Para os físicos, as dimensões especiais e temporais são diretamente conectadas. Este é o chamado continuum espaço-tempo, uma teoria matemática que engloba o Universo como um todo. Esta teoria foi proposta por ninguém mais que o físico alemão Albert Einstein, em 1905, através dos postulados da clássica Teoria da Relatividade. Neste trabalho, Einstein explica a dinâmica que rege este continuum, ou seja, as forças e os mecanismos de movimento por trás destas quatro dimensões. Antes disso, considerava-se que o tempo era absoluto e universal, igual para todos, mesmo em circunstâncias físicas bem diferentes. Mas para Einstein, se dois indivíduos se movem diferentemente, eles experimentam também tempos diferentes.

“Acontece que este continuum pode ter algumas singularidades, alguns defeitos”, comenta o professor Luiz Vitor de Souza, pesquisador do Instituto de Física de São Carlos (IFSC-USP) especialista em Física de Astropartículas. “Imagine que a sala da sua casa como a vemos, com três dimensões, largura, altura e profundidade, está com uma trinca”, ele explica. “O mesmo pode ser descrito em quatro dimensões”.

A matemática pode mesmo ser bem semelhante em ambos os casos. Mas, é exatamente nesta trinca, por menor que ela seja, que as coisas começam a ficar interessantes, justamente por envolver a noção de tempo, um mistério tão fascinante para os humanos.

Uma das formas mais conhecidas de “trincas” no continuum espaço-tempo é o buraco negro. Em um destes, o espaço-tempo se dobra ao redor dele mesmo. Isso significa que a gravidade ali é tão intensa que, neste caso, temos a máxima conhecida de distorção de tempo no Universo: nas proximidades de um buraco negro, o tempo parece estar parado em relação à Terra. Se um astronauta se atrevesse a chegar ali perto, ele poderia enxergar toda a eternidade em um curto período de tempo e, de fato, dar um salto imenso ao futuro – se é que voltaria inteiro.

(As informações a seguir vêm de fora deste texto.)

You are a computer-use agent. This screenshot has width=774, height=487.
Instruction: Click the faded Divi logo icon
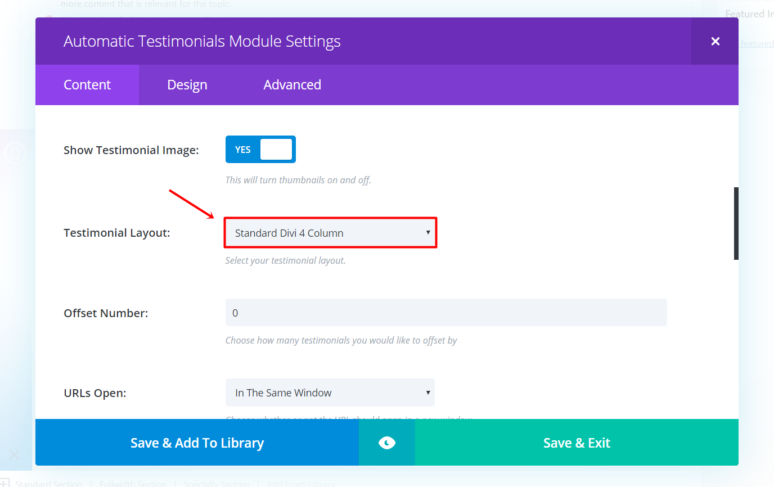coord(14,153)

diagrama_wormholeOutra singularidade possível, dentro da teoria matemática, é o chamado buraco de minhoca (wormhole, em inglês). Tendo como parâmetro as três dimensões que enxergamos, esta fenda seria uma espécie de funil (ver imagem ao lado) – um buraco em um espaço tridimensional, que leva a matéria através de um túnel para um outro espaço do outro lado. “O buraco de minhoca é isso, mas em quatro dimensões, o que significa que é um buraco no espaço e no tempo também”, explica o pesquisador do IFSC-USP. Este buraco poderia servir como um atalho para viagens super rápidas a locais distantes do Universo.

No entanto, Luiz Vitor enfatiza que o buraco de minhoca é um defeito de teor teórico, ou seja, é mera especulação. “Não existe um experimento, uma medida. É apenas possível, dentro da teoria da relatividade geral, que o continuum espaço-tempo se dobre, mas o buraco de minhoca é apenas uma solução inusitada para as equações matemáticas de Einstein”, esclarece o professor.

Diferentemente dos buracos negros, não há, ainda, uma busca específica direcionada à descoberta dos buracos de minhoca. É difícil até mesmo fazer uma predição, no sentido do quê exatamente deveria ser visto no Universo que se identificasse como uma dessas fendas. Um buraco negro é localizável através do movimento intenso de partículas e estrelas ao redor de um ponto vazio, que não emite luz, mas no caso de um buraco de minhoca o que veríamos? “Seria como um buraco negro, mas existe outra coisa do outro lado, para onde a matéria está indo, então talvez não enxergássemos nenhuma anormalidade”, comenta Luiz Vitor.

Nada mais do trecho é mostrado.